Pretax operational restructuring costs in 2014 are estimated to be about $65 million.  Capital spending in 2014 is estimated to be approximately $450 million.  Depreciation and amortization expense is estimated to be about $310 million in 2014. 

Webcast Information

Lear will webcast a conference call to review the Company's fourth quarter and full year 2013 financial results and related matters on January 31, 2014, at 9:00 a.m.
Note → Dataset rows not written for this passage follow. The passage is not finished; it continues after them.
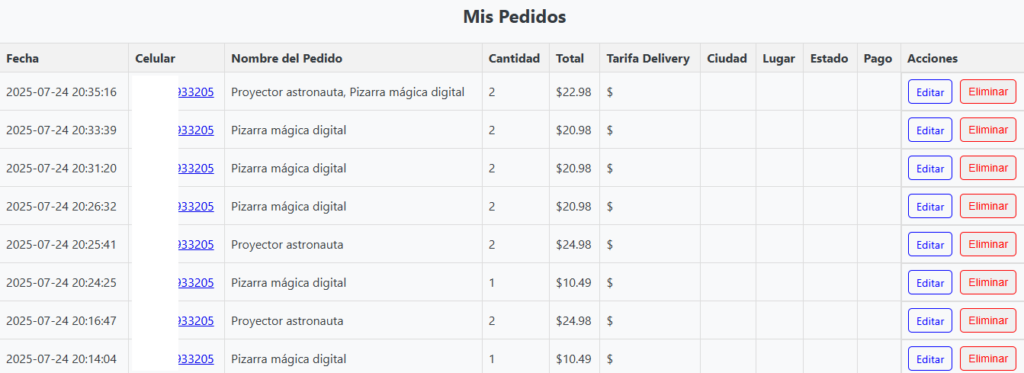Delete the 20:25:41 Proyector astronauta order
This screenshot has width=1024, height=373.
click(x=988, y=244)
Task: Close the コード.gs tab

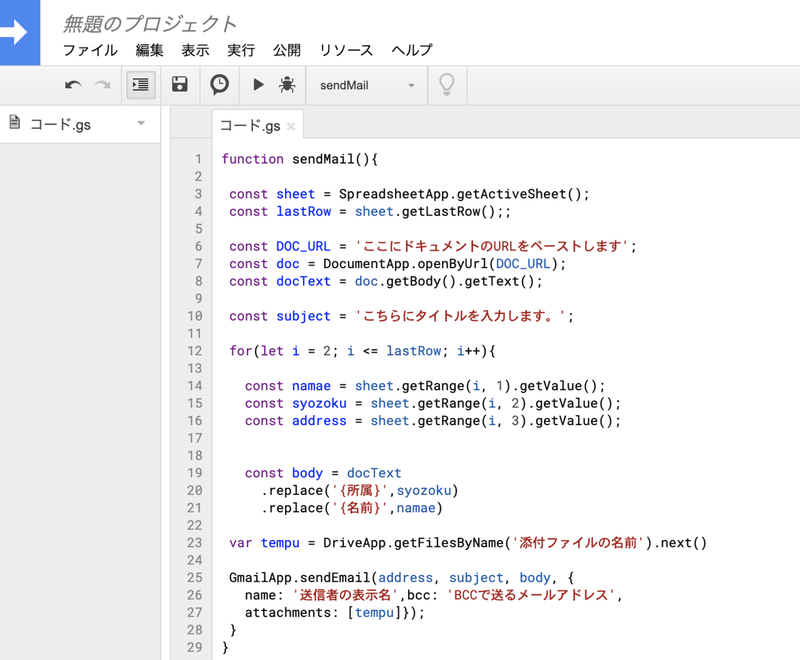Action: tap(289, 127)
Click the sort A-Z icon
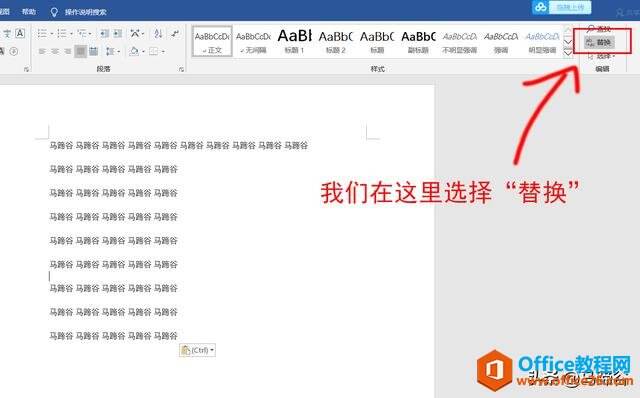 tap(158, 33)
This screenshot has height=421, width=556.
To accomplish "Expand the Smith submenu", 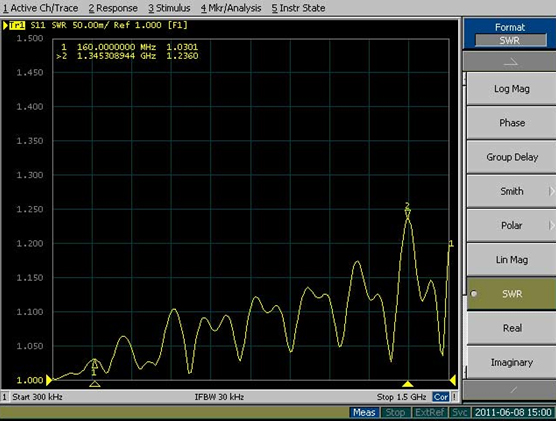I will (511, 191).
Eastern Time, through the investor relations link at http://www.lear.com.  In addition, the conference call can be accessed by dialing 1-800-789-4751 (domestic) or 1-973-200-3975 (international).  The audio replay will be available two hours following the call at 1-855-859-2056 (domestic) or 1-404-537-3406 (international) and will be available until February 14, 2014, with a Conference I.D. of 21541554.

Non-GAAP Financial Information

In addition to the results reported in accordance with GAAP included throughout this press release, the Company has provided information regarding "pretax income before equity income, interest, other expense, restructuring costs and other special items" (core operating earnings or adjusted segment earnings), "pretax income before restructuring costs and other special items," "adjusted net income attributable to Lear," "adjusted diluted net income per share attributable to Lear" (adjusted earnings per share), "tax expense excluding the impact of restructuring costs and other special items" and "free cash flow" (each, a non-GAAP financial measure).  Other expense includes, among other things, non-income related taxes, foreign exchange gains and losses, gains and losses related to certain derivative instruments and hedging activities, gains and losses on the extinguishment of debt and gains and losses on the disposal of fixed assets.  Adjusted net income attributable to Lear and adjusted earnings per share represent net income attributable to Lear and diluted net income per share attributable to Lear, respectively, adjusted for restructuring costs and other special items, including the tax effect thereon.  Free cash flow represents net cash provided by operating activities less adjusted capital expenditures.  Adjusted capital expenditures represent capital expenditures, net of related insurance proceeds.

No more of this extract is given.